The Poet and the Prisoner
Story by Cordelia B. Francis | Art by Pia Alize Hazarika
AI (artificial intelligence) is the imitation of human intelligence processes by machines, especially computer systems. Many of us are already familiar with ChatGPT. This is a large language model that has been fine-tuned using both supervised and reinforcement learning techniques.
AI models like this could be integrated with other technologies, such as robotics and virtual reality, to create more immersive and interactive experiences for humans. This could include things like virtual assistants like Siri or Alexa, personalised learning tools, or even virtual companions.
As AI becomes more sophisticated, concerns have arisen about issues like privacy, bias, and control. It is essential that society and governments develop strong ethical guidelinesfor the development and use of AI, to ensure that these technologies are used in ways that benefit humanity, and do not cause harm.
What is a memristor?
A memristor (a word that combines ‘memory’ and ‘resistor’) is an electronic component that can remember the amount of charge that has passed through it. Memristors have been proposed as a potential means of creating non-volatile memory (NVM) in computers. NVM in computers is a type of computer memory that can retain data even when the computer is turned off or loses power. This is different from volatile memory, such as random-access memory (RAM), which requires power to maintain stored data.

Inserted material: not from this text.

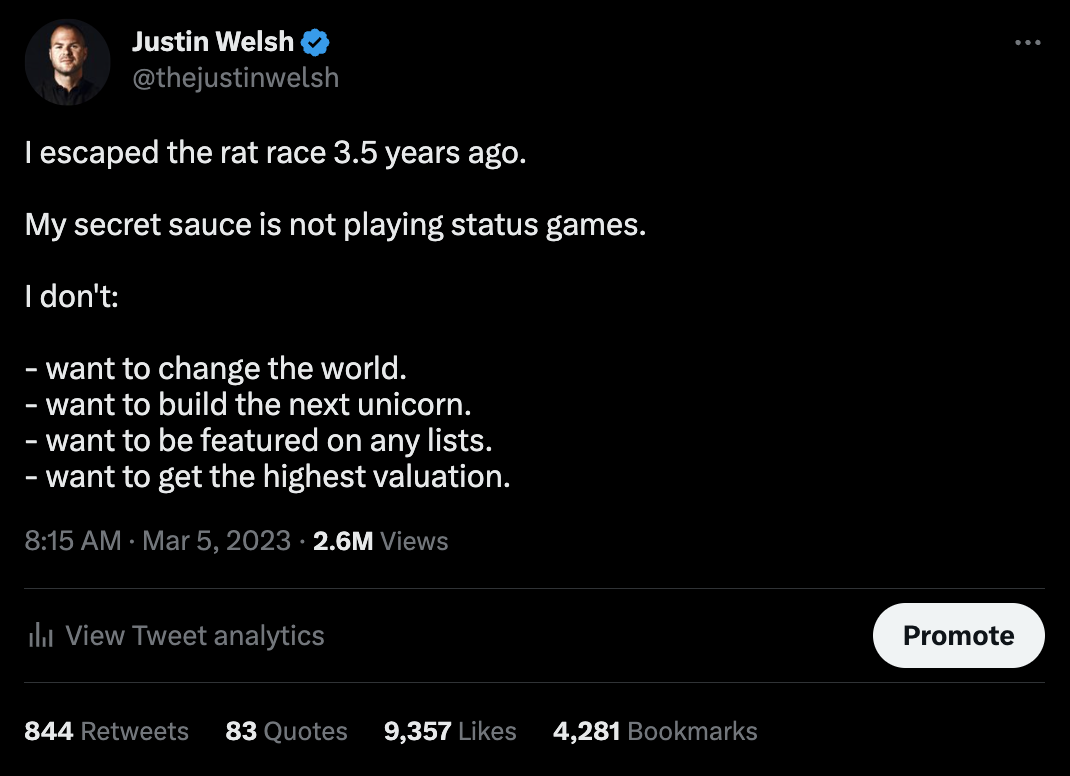1070x776 pixels.
Task: Open the @thejustinwelsh handle
Action: (x=235, y=78)
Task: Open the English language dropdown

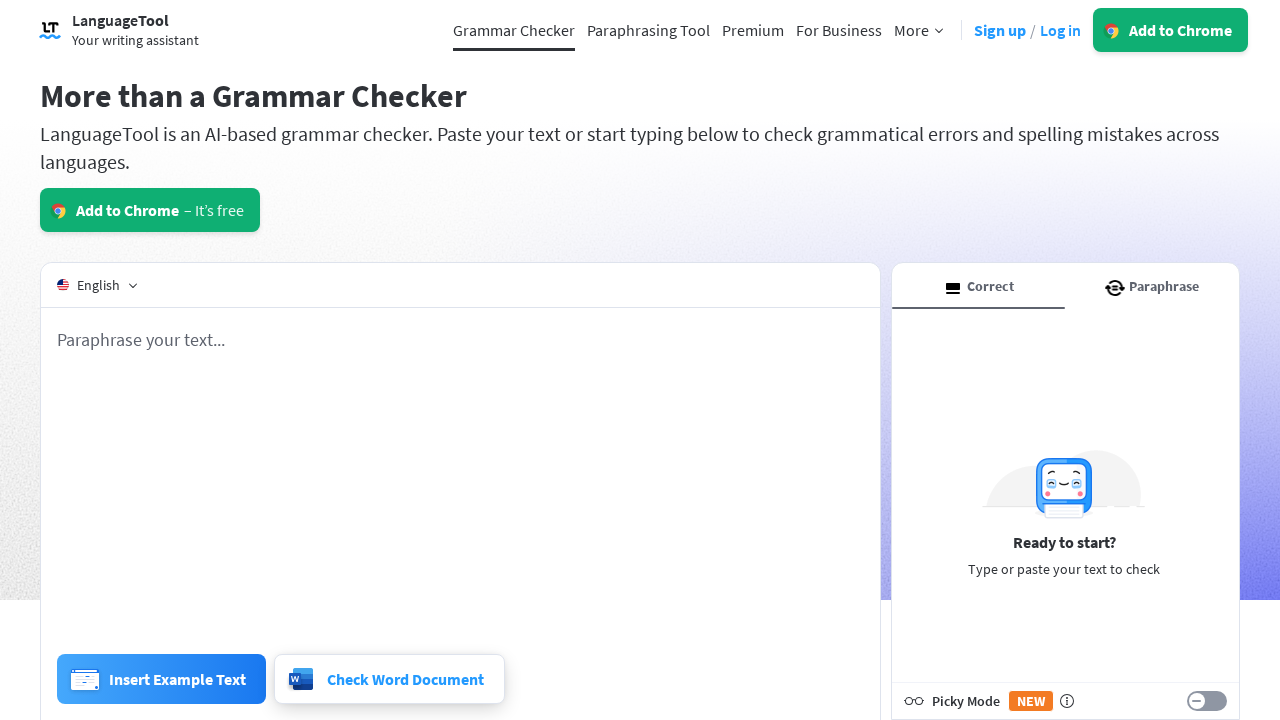Action: click(x=97, y=285)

Memristors were first theorised by Leon Ong Chua in 1971. They comprise the fourth fundamental two-terminal circuit element following the resistor, the capacitor, and the inductor. Currently IBM, Hewlett Packard, HRL, Samsung and other research labs are working on titanium dioxide and other memristors. Additionally, research is ongoing on NVM-related applications like neuromorphic technology, which tries to emulate the operations of the human brain using specialised hardware.
Biological systems as natural memristors
While there has been some research into the potential for biological systems to exhibit behaviour similar to that of electronic memristors, this work is still in its early stages. Electronic circuit technology based on bio-materials such as human tissue could be key to creating cyborg implants and human-machine interfaces. It may also have significant implications for medical, health, and sport applications.
Today, researchers are interested in the use of memristors in neuromorphic computing. Carver Mead, an American scientist, invented the term `neuromorphic’ to refer to analogue circuits that replicate the actions of organic neurons. There are several similarities between biological neural systems and electronic circuits.
Slime mould and what it can do
Slime mould exists everywhere in nature. In the old days, it was demonised as a witches potent, even called living creepies. Today scientists are fascinated by this simple organism which has not evolved much in the past two billion years, but it has learned a few things.
The queen of slime moulds is Gulielma Lister, a pioneering botanist who did extensive research on this fascinating organism. Today, slime mould is at the cutting edge of research into artificial intelligence.
Slime mould is a very basic organism, but it has the ability to create protoplasmic tubes which it employs to transport fluids. The ability of these tubes to carry electricity has fascinated researchers. They can operate at practical voltages and deliver sufficient current to illuminate an LED.
Using slime mould, living wiring can be created between ordinary electronic components. The biggest issue is that it continues to grow and occasionally forms new connections, but if you cut the main cable, it will self-heal. Interestingly, the protoplasmic tubes can even be grown on standard circuit boards.
Living poetry experiment
This story was inspired by `The Xenotext’ work of Christian Bök. The work claims to be the first foray in a growing new field of poetry known as `Living Poetry’. Bök has been working on this since 2011. `The Xenotext’ is made up of a single sonnet, `Orpheus’, which is translated into a gene and then integrated into a cell. The activated cell reads this poetry and in response, creates a protein whose amino acid sequence encodes a second sonnet, `Eurydice’. The cell becomes not only an archive for storing information, but also an operant machine for writing a poem. Bök has been working with bacterium cultures of E.coli.
Bök came across this idea of a microbial time capsule when he was a visiting artist at the MIT’s Center for Art, Science & Technology where he read the work of computer scientist Pak Chung Wong who along with his colleagues published an article in a science journal that examined the problem of data-preservation during apocalyptic events. In such a scenario, what would happen to our cultural and scientific legacies? they queried.
They proposed storing information in the genome of a bacterium. At this time, Bök read another article by astrophysicist Paul Davies. Davies had suggested that extraterrestrials might send humankind messages encoded in the genome of spores, viruses, and bacteria rather than via radio signals. The plausible premise inspired Bök to embed messages in living cells, stating that “Poetry should be at the ground floor of this activity.”